SAST Fundamentals
Understand how static analysis works, different analysis techniques, and the limitations of SAST tools.
Before diving into specific tools, you need to understand how static analysis works and what it can (and cannot) do. This knowledge helps you configure tools effectively, interpret results accurately, and set realistic expectations.
How Static Analysis Works
Static analysis examines source code without executing it. The analyzer builds a representation of your code—typically an Abstract Syntax Tree (AST)—and then applies rules to detect patterns that indicate vulnerabilities.
The Analysis Pipeline
Source Code → Parsing → AST → Analysis Engine → Rules → Findings
│ │ │ │ │ │
▼ ▼ ▼ ▼ ▼ ▼
.java, Lexical Tree Data flow, Security Vulnerabilities
.py, .js tokens structure taint, patterns with severity
control flow
Step by step:
- Parsing — Convert source code into tokens, then build an AST
- Semantic Analysis — Resolve types, scopes, and symbol references
- Control Flow Analysis — Map possible execution paths
- Data Flow Analysis — Track how data moves through the program
- Pattern Matching — Apply security rules to find vulnerabilities
- Reporting — Generate findings with severity, location, and remediation
Types of Static Analysis
Different tools use different analysis techniques. Understanding these helps you choose the right tool.
Pattern Matching (Syntactic Analysis)
The simplest approach: look for code patterns that match known-bad signatures.

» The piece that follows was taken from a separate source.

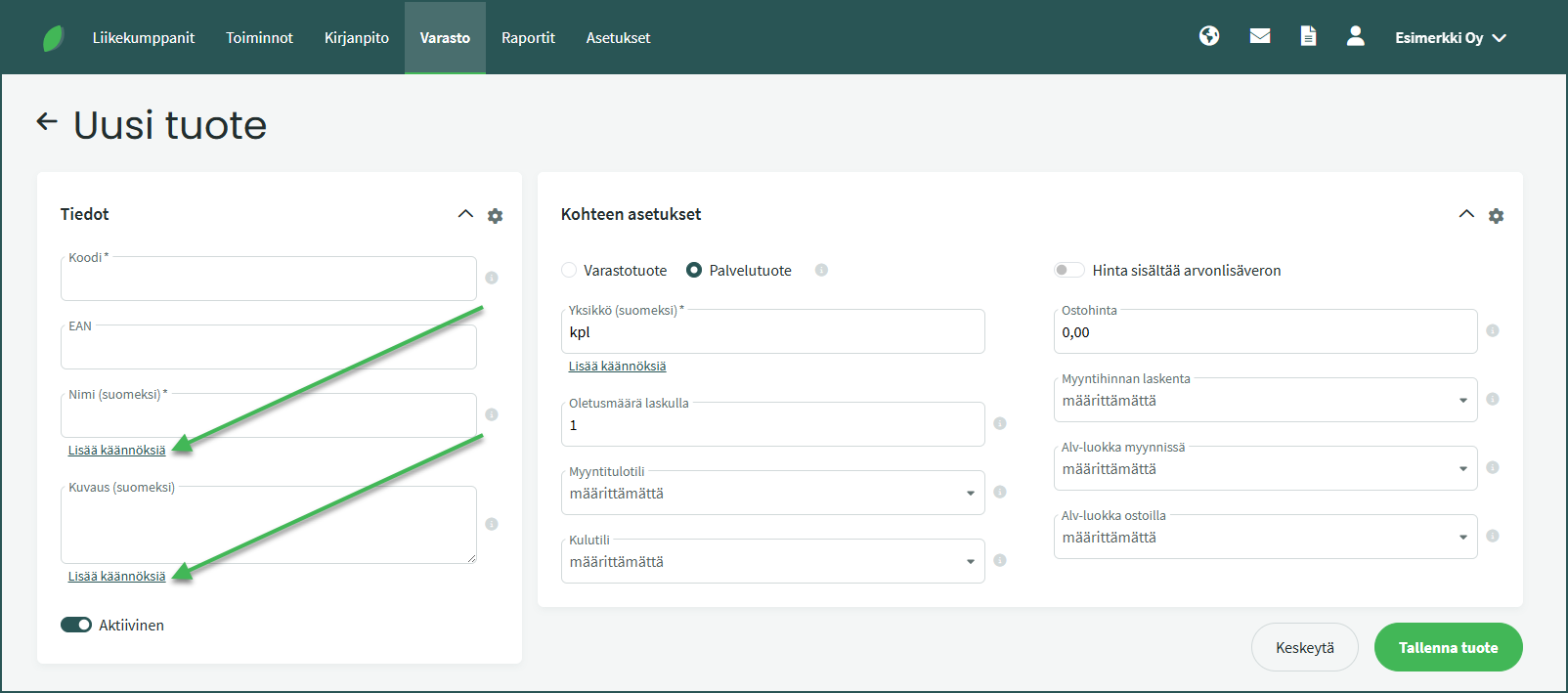Screen dimensions: 1568x693
Task: Collapse the Tiedot panel chevron
Action: (x=465, y=214)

# Rule: Detect hardcoded passwords
# Pattern: variable named "password" assigned a string literal
password = "secretpassword123" # FLAGGED: Hardcoded credential
api_key = "AKIA1234567890ABCDEF" # FLAGGED: AWS key pattern
Pros:
- Fast execution (simple string/regex matching)
- Easy to write custom rules
- Low false positive rate for simple patterns
Cons:
- Misses complex vulnerabilities
- Easy to bypass (variable renaming, string concatenation)
- No understanding of data flow
Tools: Semgrep (primarily), grep-based custom scripts
Data Flow Analysis
Tracks how data moves from sources (user input) to sinks (dangerous functions).
# Data flow analysis tracks this:
def process_user(request):
username = request.get('username') # SOURCE: User input
# Data flows through transformations...
processed = username.strip()
lower_name = processed.lower()
# Eventually reaches a dangerous sink
query = f"SELECT * FROM users WHERE name = '{lower_name}'" # SINK: SQL
cursor.execute(query) # FLAGGED: Tainted data reaches SQL sink
The analyzer traces the "taint" from request.get() through all transformations to cursor.execute(). If no sanitization occurs, it reports a SQL injection.
Pros:
- Catches complex vulnerabilities across function boundaries
- Understands when data is sanitized
- Fewer false negatives than pattern matching
Cons:
- More false positives (sanitizers not recognized)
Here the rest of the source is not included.